[Dataset entries]
- Opening Delimiter -
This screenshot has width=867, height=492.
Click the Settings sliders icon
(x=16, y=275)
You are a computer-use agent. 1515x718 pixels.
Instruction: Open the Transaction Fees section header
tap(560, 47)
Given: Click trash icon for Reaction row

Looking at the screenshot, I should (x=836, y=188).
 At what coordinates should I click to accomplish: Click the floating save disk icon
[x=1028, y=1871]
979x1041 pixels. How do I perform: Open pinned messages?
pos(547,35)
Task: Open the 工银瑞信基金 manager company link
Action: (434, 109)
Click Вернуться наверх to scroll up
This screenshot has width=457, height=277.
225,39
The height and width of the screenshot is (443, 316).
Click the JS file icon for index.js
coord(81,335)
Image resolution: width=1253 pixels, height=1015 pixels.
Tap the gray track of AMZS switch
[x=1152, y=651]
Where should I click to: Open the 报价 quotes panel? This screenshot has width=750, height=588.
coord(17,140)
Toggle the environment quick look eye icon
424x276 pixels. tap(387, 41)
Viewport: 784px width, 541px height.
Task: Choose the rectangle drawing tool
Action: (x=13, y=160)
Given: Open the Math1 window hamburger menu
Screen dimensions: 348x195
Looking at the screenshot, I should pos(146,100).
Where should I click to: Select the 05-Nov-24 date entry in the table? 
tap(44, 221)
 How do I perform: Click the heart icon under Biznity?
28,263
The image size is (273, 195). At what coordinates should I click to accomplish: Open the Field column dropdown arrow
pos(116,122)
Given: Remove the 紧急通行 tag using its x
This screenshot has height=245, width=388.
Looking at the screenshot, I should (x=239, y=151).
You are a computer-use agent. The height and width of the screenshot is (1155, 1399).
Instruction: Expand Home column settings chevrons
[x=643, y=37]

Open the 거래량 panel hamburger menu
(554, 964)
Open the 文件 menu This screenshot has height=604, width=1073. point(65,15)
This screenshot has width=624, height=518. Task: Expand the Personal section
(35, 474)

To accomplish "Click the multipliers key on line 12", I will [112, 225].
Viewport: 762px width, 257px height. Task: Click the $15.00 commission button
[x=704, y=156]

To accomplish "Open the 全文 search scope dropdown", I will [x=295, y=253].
- Closing Delimiter -
WHAT YOU NEED TO DO =>
Your answer should consist only of the lines from the one with "The image size" through the end of the data above, reproduced exactly.

ANSWER SPACE =>
The image size is (273, 195). At what coordinates should I click to accomplish: Open the Field column dropdown arrow
pos(116,122)
Given: Remove the 紧急通行 tag using its x
This screenshot has height=245, width=388.
Looking at the screenshot, I should (x=239, y=151).
You are a computer-use agent. The height and width of the screenshot is (1155, 1399).
Instruction: Expand Home column settings chevrons
[x=643, y=37]

Open the 거래량 panel hamburger menu
(554, 964)
Open the 文件 menu This screenshot has height=604, width=1073. point(65,15)
This screenshot has width=624, height=518. Task: Expand the Personal section
(35, 474)

To accomplish "Click the multipliers key on line 12", I will [112, 225].
Viewport: 762px width, 257px height. Task: Click the $15.00 commission button
[x=704, y=156]

To accomplish "Open the 全文 search scope dropdown", I will [x=295, y=253].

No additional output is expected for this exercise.